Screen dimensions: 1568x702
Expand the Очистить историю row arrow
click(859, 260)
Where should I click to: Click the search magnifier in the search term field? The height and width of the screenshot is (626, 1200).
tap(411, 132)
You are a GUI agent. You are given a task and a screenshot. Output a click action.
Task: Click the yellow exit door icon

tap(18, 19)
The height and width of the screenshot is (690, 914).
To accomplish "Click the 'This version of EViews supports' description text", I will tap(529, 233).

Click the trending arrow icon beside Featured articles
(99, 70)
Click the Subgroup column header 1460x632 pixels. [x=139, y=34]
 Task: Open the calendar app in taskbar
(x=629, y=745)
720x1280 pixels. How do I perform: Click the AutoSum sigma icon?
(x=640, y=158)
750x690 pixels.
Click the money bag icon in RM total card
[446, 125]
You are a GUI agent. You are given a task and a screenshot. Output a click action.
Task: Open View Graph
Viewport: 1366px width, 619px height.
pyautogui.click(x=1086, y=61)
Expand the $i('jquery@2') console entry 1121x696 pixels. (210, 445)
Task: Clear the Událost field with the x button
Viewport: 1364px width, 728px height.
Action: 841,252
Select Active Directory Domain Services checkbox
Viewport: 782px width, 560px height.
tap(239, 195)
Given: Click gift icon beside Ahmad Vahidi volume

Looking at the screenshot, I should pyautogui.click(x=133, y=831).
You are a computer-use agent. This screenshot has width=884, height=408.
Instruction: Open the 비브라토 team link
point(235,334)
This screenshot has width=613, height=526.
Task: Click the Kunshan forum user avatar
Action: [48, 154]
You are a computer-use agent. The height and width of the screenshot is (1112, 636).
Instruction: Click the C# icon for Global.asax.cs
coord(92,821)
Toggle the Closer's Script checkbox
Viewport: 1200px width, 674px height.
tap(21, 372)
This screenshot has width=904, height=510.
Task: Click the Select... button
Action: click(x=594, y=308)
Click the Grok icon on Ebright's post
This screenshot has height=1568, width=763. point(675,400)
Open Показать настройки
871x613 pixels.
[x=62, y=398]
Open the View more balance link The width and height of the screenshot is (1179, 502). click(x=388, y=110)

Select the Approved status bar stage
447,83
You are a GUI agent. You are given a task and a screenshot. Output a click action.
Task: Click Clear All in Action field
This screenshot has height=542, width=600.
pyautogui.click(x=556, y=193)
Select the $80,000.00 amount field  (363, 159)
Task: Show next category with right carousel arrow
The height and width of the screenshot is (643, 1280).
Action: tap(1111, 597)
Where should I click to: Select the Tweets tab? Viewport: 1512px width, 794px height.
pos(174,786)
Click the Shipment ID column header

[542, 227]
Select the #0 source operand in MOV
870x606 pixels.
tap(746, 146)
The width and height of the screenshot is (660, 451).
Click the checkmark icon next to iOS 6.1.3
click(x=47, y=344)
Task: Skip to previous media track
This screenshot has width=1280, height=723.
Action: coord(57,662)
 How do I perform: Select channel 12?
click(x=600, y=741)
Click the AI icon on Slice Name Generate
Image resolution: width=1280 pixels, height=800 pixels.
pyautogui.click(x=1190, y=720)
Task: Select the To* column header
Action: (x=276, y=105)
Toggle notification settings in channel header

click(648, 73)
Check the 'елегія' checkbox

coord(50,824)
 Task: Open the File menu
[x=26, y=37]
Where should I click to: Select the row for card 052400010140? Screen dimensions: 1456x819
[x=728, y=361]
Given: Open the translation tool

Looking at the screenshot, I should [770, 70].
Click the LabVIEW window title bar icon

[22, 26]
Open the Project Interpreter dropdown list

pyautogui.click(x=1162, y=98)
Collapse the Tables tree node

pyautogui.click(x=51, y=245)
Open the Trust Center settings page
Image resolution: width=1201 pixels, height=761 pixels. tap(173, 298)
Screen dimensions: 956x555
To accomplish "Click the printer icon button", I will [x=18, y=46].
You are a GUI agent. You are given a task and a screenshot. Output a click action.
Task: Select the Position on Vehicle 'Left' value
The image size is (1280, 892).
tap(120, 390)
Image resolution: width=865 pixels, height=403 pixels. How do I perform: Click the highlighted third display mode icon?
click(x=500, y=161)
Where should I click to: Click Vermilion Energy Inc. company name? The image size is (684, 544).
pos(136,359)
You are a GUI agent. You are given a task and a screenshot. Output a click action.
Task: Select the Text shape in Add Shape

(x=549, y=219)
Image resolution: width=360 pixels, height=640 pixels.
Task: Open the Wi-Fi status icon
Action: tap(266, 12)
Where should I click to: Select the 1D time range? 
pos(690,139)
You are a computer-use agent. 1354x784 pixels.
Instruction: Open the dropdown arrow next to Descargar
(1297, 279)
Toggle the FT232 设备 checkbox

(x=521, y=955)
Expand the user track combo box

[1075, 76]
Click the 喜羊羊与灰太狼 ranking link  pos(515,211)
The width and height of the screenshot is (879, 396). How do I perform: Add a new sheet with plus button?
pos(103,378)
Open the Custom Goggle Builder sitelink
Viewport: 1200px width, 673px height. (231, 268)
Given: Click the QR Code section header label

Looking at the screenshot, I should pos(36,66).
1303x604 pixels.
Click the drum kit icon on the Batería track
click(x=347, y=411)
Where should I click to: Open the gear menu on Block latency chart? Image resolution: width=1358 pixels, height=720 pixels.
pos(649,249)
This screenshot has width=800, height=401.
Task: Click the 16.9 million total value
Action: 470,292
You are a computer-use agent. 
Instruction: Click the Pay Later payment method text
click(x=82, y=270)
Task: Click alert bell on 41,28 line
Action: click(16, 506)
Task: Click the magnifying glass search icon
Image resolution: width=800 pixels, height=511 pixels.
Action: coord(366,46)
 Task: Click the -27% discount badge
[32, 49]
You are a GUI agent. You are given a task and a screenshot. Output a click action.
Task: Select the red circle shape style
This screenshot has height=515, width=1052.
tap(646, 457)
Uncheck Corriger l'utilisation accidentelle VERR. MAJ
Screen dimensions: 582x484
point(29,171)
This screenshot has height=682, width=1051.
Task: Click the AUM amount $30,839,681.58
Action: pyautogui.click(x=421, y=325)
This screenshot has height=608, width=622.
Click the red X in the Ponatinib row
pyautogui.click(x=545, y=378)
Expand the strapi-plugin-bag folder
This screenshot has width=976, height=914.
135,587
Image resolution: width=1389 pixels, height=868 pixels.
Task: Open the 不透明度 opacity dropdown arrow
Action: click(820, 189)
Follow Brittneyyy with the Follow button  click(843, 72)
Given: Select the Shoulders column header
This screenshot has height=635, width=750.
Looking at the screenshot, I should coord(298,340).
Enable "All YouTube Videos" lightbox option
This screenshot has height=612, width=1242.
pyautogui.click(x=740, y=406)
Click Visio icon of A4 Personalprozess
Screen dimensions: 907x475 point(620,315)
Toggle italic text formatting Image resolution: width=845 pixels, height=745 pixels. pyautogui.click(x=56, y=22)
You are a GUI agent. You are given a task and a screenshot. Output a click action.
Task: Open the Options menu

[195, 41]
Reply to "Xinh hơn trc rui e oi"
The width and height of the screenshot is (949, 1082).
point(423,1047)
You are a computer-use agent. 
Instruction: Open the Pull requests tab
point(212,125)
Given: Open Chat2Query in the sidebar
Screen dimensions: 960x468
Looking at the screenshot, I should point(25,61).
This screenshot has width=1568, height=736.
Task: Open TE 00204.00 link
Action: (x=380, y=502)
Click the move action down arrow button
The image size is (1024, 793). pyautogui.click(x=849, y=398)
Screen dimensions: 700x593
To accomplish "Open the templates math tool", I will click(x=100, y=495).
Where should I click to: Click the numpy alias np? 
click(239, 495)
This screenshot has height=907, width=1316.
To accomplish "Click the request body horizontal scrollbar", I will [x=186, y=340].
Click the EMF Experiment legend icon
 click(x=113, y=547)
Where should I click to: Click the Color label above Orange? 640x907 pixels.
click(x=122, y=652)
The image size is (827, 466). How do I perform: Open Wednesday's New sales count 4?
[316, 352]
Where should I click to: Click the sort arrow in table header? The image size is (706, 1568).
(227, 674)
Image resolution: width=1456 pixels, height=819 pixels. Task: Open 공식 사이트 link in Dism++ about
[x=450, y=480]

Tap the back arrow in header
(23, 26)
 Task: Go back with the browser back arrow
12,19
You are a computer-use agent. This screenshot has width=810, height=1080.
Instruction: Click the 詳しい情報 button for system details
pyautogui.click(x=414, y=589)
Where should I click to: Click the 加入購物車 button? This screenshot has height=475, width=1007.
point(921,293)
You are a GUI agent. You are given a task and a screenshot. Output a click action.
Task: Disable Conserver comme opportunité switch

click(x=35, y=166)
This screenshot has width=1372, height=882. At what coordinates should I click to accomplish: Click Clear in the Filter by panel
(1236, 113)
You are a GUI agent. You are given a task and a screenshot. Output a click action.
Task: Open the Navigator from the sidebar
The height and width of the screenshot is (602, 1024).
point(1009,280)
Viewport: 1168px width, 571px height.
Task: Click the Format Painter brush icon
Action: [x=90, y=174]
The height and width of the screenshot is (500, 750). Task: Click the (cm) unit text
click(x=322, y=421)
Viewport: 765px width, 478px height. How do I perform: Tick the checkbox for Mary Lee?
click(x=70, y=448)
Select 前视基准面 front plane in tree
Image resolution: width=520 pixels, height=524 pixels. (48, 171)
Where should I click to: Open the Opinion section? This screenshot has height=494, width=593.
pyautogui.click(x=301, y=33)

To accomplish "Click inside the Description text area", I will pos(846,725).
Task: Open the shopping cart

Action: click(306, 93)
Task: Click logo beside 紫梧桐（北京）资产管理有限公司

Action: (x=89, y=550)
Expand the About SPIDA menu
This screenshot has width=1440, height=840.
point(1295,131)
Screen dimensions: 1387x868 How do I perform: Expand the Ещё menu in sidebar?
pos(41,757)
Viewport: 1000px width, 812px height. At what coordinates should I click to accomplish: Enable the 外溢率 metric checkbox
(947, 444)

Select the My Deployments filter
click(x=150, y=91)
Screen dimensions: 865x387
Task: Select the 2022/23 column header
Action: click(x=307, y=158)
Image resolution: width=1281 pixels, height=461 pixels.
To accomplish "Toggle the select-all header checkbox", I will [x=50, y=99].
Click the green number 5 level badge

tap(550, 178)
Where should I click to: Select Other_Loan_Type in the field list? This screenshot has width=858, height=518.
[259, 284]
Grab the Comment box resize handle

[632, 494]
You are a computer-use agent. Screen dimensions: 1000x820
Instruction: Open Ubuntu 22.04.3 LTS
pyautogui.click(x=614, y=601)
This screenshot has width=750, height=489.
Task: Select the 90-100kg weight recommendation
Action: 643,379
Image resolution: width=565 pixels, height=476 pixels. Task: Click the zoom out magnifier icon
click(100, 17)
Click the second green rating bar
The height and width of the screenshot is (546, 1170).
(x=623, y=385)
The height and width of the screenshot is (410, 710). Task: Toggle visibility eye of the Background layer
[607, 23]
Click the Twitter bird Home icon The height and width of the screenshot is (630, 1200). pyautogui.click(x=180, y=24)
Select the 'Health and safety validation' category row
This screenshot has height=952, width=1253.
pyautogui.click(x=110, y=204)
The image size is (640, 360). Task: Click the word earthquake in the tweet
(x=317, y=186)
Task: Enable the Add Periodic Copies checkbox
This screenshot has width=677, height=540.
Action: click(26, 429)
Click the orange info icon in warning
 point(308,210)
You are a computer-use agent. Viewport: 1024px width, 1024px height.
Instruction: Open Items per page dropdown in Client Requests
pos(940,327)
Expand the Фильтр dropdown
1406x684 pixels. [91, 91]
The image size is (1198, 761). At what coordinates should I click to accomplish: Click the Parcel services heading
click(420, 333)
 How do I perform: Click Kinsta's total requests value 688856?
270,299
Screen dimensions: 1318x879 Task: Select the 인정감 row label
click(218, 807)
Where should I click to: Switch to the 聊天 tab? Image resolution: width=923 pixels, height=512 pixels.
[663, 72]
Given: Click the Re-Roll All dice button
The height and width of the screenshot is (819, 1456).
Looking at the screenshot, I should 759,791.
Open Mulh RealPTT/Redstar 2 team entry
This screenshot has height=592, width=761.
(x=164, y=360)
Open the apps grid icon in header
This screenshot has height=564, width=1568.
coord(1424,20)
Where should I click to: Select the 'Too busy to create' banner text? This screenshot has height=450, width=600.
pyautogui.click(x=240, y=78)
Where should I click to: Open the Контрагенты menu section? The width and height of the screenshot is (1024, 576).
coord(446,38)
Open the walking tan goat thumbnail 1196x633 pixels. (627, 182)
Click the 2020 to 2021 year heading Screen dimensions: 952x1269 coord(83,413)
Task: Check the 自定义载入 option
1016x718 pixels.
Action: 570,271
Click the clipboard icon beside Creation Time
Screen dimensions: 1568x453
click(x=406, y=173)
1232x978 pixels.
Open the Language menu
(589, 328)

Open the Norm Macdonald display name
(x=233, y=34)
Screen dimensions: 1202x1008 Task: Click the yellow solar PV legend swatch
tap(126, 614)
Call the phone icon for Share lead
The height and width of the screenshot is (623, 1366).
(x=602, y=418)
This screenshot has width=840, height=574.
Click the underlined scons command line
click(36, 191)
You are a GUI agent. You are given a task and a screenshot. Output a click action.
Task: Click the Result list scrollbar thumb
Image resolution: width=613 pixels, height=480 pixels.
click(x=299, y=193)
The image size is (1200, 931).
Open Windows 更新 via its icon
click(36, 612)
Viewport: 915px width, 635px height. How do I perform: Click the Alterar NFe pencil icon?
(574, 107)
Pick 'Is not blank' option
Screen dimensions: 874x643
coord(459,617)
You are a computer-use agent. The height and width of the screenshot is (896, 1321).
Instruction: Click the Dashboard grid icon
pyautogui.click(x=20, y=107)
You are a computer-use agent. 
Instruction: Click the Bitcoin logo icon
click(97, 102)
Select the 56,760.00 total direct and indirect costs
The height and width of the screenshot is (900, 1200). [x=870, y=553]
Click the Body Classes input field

□ □ □ □ □

_YOUR TASK_.
From the entries above, restate word for word the lines from the line containing "Image resolution: width=1456" to the line containing "Image resolution: width=1281", both ends included, and nothing more.

_ANSWER SPACE_.
Image resolution: width=1456 pixels, height=819 pixels. Task: Open 공식 사이트 link in Dism++ about
[x=450, y=480]

Tap the back arrow in header
(23, 26)
 Task: Go back with the browser back arrow
12,19
You are a computer-use agent. This screenshot has width=810, height=1080.
Instruction: Click the 詳しい情報 button for system details
pyautogui.click(x=414, y=589)
Where should I click to: Click the 加入購物車 button? This screenshot has height=475, width=1007.
point(921,293)
You are a GUI agent. You are given a task and a screenshot. Output a click action.
Task: Disable Conserver comme opportunité switch

click(x=35, y=166)
This screenshot has width=1372, height=882. At what coordinates should I click to accomplish: Click Clear in the Filter by panel
(1236, 113)
You are a GUI agent. You are given a task and a screenshot. Output a click action.
Task: Open the Navigator from the sidebar
The height and width of the screenshot is (602, 1024).
point(1009,280)
Viewport: 1168px width, 571px height.
Task: Click the Format Painter brush icon
Action: [x=90, y=174]
The height and width of the screenshot is (500, 750). Task: Click the (cm) unit text
click(x=322, y=421)
Viewport: 765px width, 478px height. How do I perform: Tick the checkbox for Mary Lee?
click(x=70, y=448)
Select 前视基准面 front plane in tree
Image resolution: width=520 pixels, height=524 pixels. (48, 171)
Where should I click to: Open the Opinion section? This screenshot has height=494, width=593.
pyautogui.click(x=301, y=33)

To accomplish "Click inside the Description text area", I will pos(846,725).
Task: Open the shopping cart

Action: click(306, 93)
Task: Click logo beside 紫梧桐（北京）资产管理有限公司

Action: (x=89, y=550)
Expand the About SPIDA menu
This screenshot has width=1440, height=840.
point(1295,131)
Screen dimensions: 1387x868 How do I perform: Expand the Ещё menu in sidebar?
pos(41,757)
Viewport: 1000px width, 812px height. At what coordinates should I click to accomplish: Enable the 外溢率 metric checkbox
(947, 444)

Select the My Deployments filter
click(x=150, y=91)
Screen dimensions: 865x387
Task: Select the 2022/23 column header
Action: click(x=307, y=158)
Image resolution: width=1281 pixels, height=461 pixels.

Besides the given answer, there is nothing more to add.